Begin READING PASSAGE

- Born: 27 August 1920 Walthamstow, London, England
- Died: 5 April 2009 (aged 88)
- Allegiance: United Kingdom
- Branch: Royal Air Force
- Service years: 1940–1976
- Rank: Air Marshal
- Service number: 113414
- Commands: Central Reconnaissance Establishment (1967–68) No. 57 Squadron (1957–60) No. 129 Squadron (1945–46)
- Conflicts: Second World War Siege of Malta;
- Awards: Knight Commander of the Order of the Bath Officer of the Order of the British Empire Distinguished Flying Cross Air Force Cross & Bar
- Other work: Independent panel inspector with the Department of Environment

= Michael Giddings =

Royal Air Force air marshal

Air Marshal Sir Kenneth Charles Michael Giddings, (27 August 1920 – 5 April 2009) was a senior Royal Air Force officer who served as a fighter pilot during the Second World War. After retiring from the military, he became an independent panel inspector with the Department of Environment and chaired a number of inquiries concerning motorway expansion.

==Early life==
Giddings was born 27 August 1920 in Walthamstow, London, England. He was educated at Ealing Grammar School.

==RAF career==
===Second World War===
Giddings was conscripted into the Royal Air Force Volunteer Reserve in 1940. On 1 November 1941, he became a Sergeant in the RAFVR. He completed his pilot training in the United States of America. Upon returning to Britain, he joined No. 122 Squadron RAF, based at RAF Turnhouse, and flew Spitfires. With the squadron he flew patrols over the Firth of Forth. He moved with them when they were reposted to RAF Hornchurch in the south of England. He then flew sorties over northern France.

In July 1942, Giddings flew from the aircraft carrier , situated in the Mediterranean, to Malta. In August he joined No. 246 Squadron RAF and provided air support for the convoys involved in Operation Pedestal. On 1 October 1942, he was regraded to the rank of Pilot Officer on probation. During that month he flew as many as four sorties a day, and shot down at least two enemy aircraft, including an Italian Macchi C.202, and damaged numerous others. He was involved in the defence of the island from the Axis powers until November 1942, when he was injured during an accident. He was taking off when a truck appeared on the runway in front of him. He crashed into it at high speed and broke a wrist and an arm. He then returned to England to recuperate. On 1 November 1943 he was promoted to Flight Lieutenant, and on 1 September 1945 this was made permanent. He later was given seniority from 1 September 1945.

End READING PASSAGE

▸ **WORK INSTRUCTIONS**:
1. Duplicate the part of the biography of Michael Giddings that opens with the words containing "- Born: 27 August" and closes with "129 Squadron (1945–46)".
2. Write the next part of the biography of Michael Giddings, picking up right after its final sentence.
You will not need the lines that come after this biography.

Begin GIVEN INFORMATION

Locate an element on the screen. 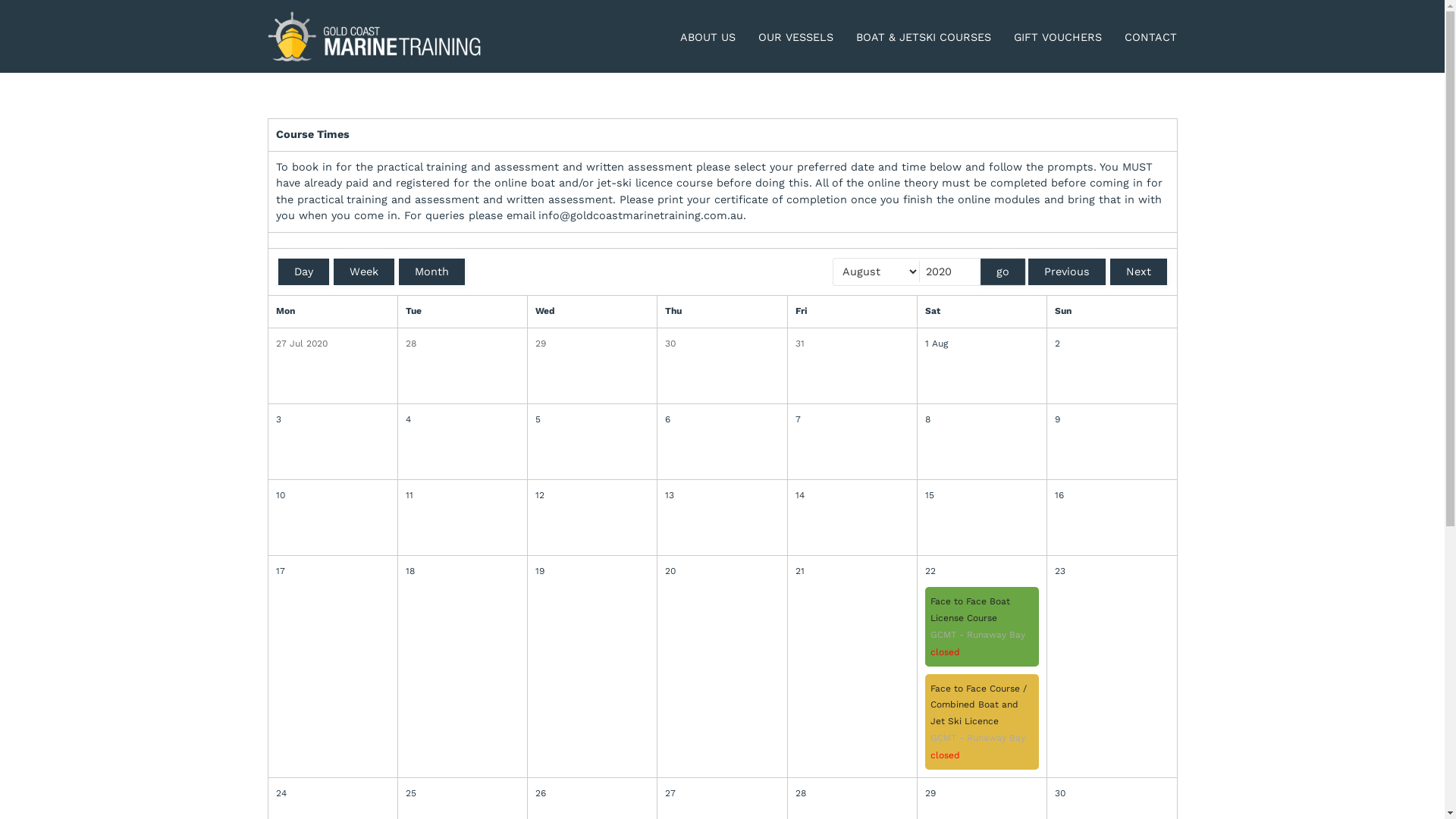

End GIVEN INFORMATION

▸ **WRITTEN ANSWERS**:
1.
- Born: 27 August 1920 Walthamstow, London, England
- Died: 5 April 2009 (aged 88)
- Allegiance: United Kingdom
- Branch: Royal Air Force
- Service years: 1940–1976
- Rank: Air Marshal
- Service number: 113414
- Commands: Central Reconnaissance Establishment (1967–68) No. 57 Squadron (1957–60) No. 129 Squadron (1945–46)

2.
During the summer of 1944, he was made a flight commander in No. 118 Squadron RAF. With them he flew the Spitfire IX. With the squadron he took part in the Battle of Arnhem, and shared the destruction of a Messerschmitt Bf 109. In February 1945, Giddings was awarded the Distinguished Flying Cross. The citation published in the London Gazette on 9 February 1945, reading:

Flight Lieutenant Kenneth Charles Michael GIDDINGS (113414), R.A.F.V.R., 118 Sqn.

Flight Lieutenant Giddings has completed a very large number of varied sorties. He has led his flight and, on occasions, the squadron with great skill and determination, factors which have contributed in good measure to the successes obtained. In air fighting Flight Lieutenant Giddings has destroyed four and damaged several more enemy aircraft.

In April 1945, he became the commanding officer of No. 129 Squadron RAF.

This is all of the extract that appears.